**Task item:** Pictures excluded, copy word for word the lines from the one holding "Given: Open Add a Hotel to this Flight link" through the last line below.

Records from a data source

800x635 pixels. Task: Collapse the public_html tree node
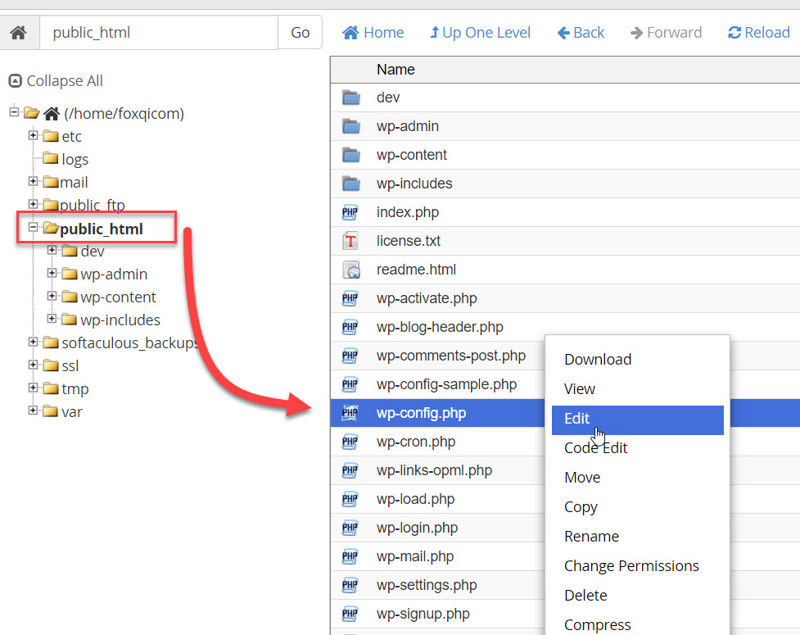pos(31,228)
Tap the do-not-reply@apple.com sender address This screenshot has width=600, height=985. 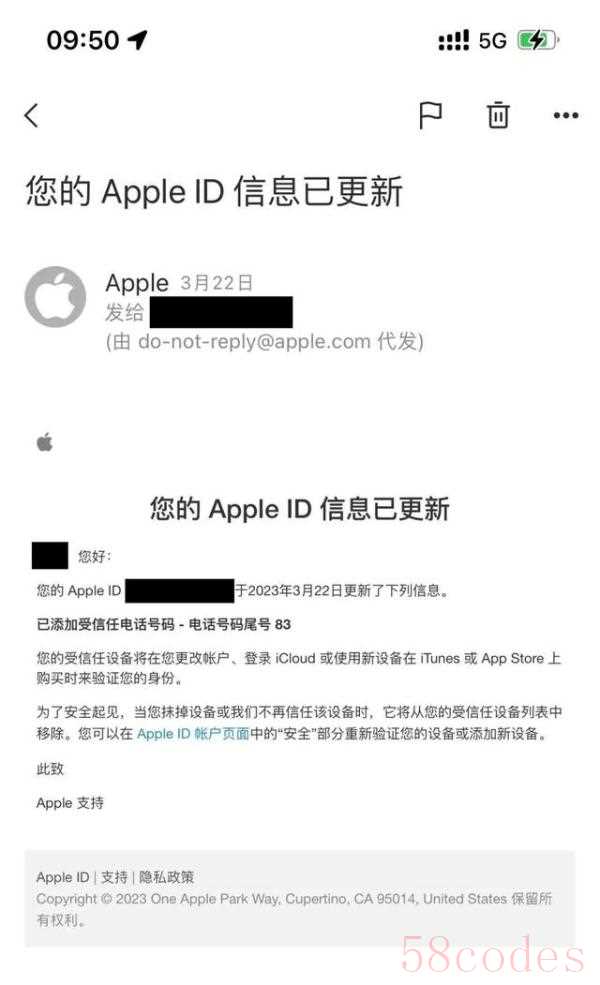pyautogui.click(x=254, y=342)
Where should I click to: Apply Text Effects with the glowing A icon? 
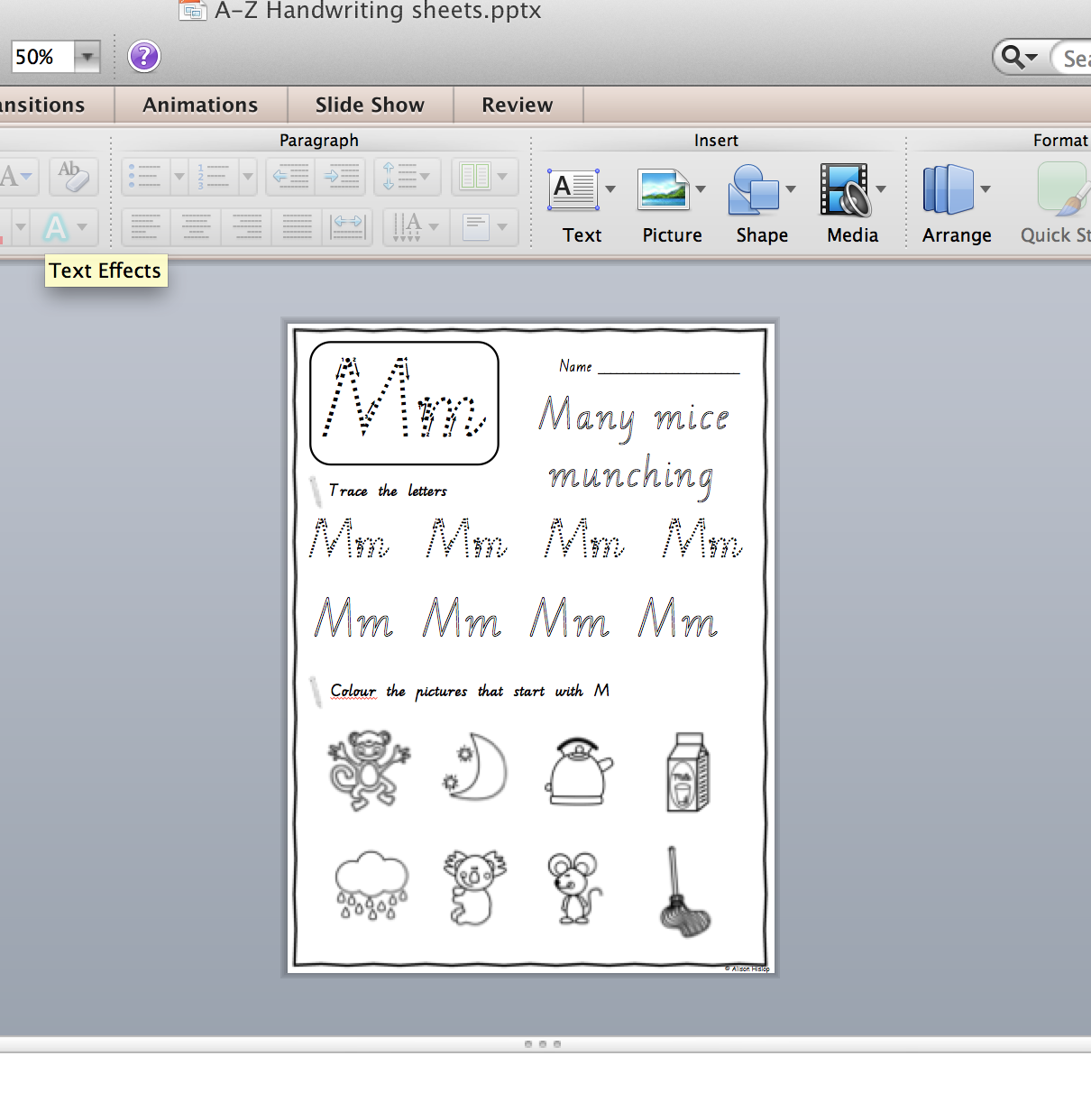pos(57,227)
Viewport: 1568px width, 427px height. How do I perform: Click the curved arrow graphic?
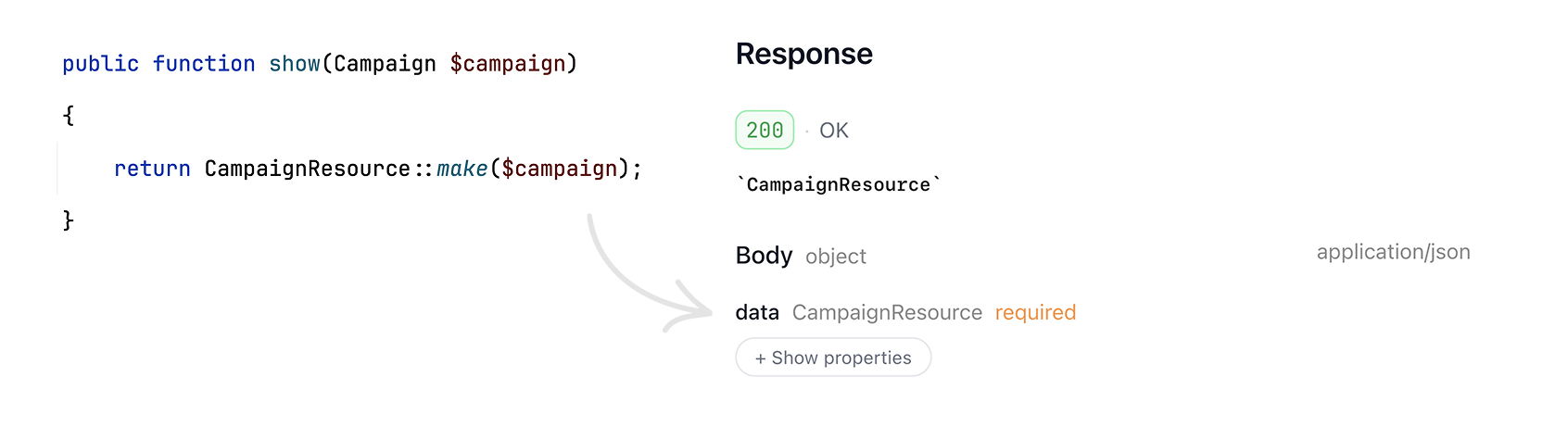pyautogui.click(x=647, y=275)
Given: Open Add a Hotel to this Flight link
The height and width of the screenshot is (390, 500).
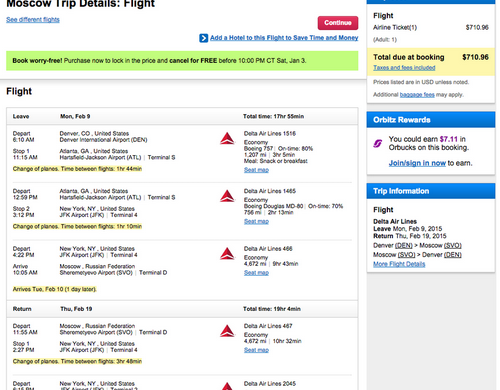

**Solution for this exercise:**
Given: Open Add a Hotel to this Flight link
The height and width of the screenshot is (390, 500).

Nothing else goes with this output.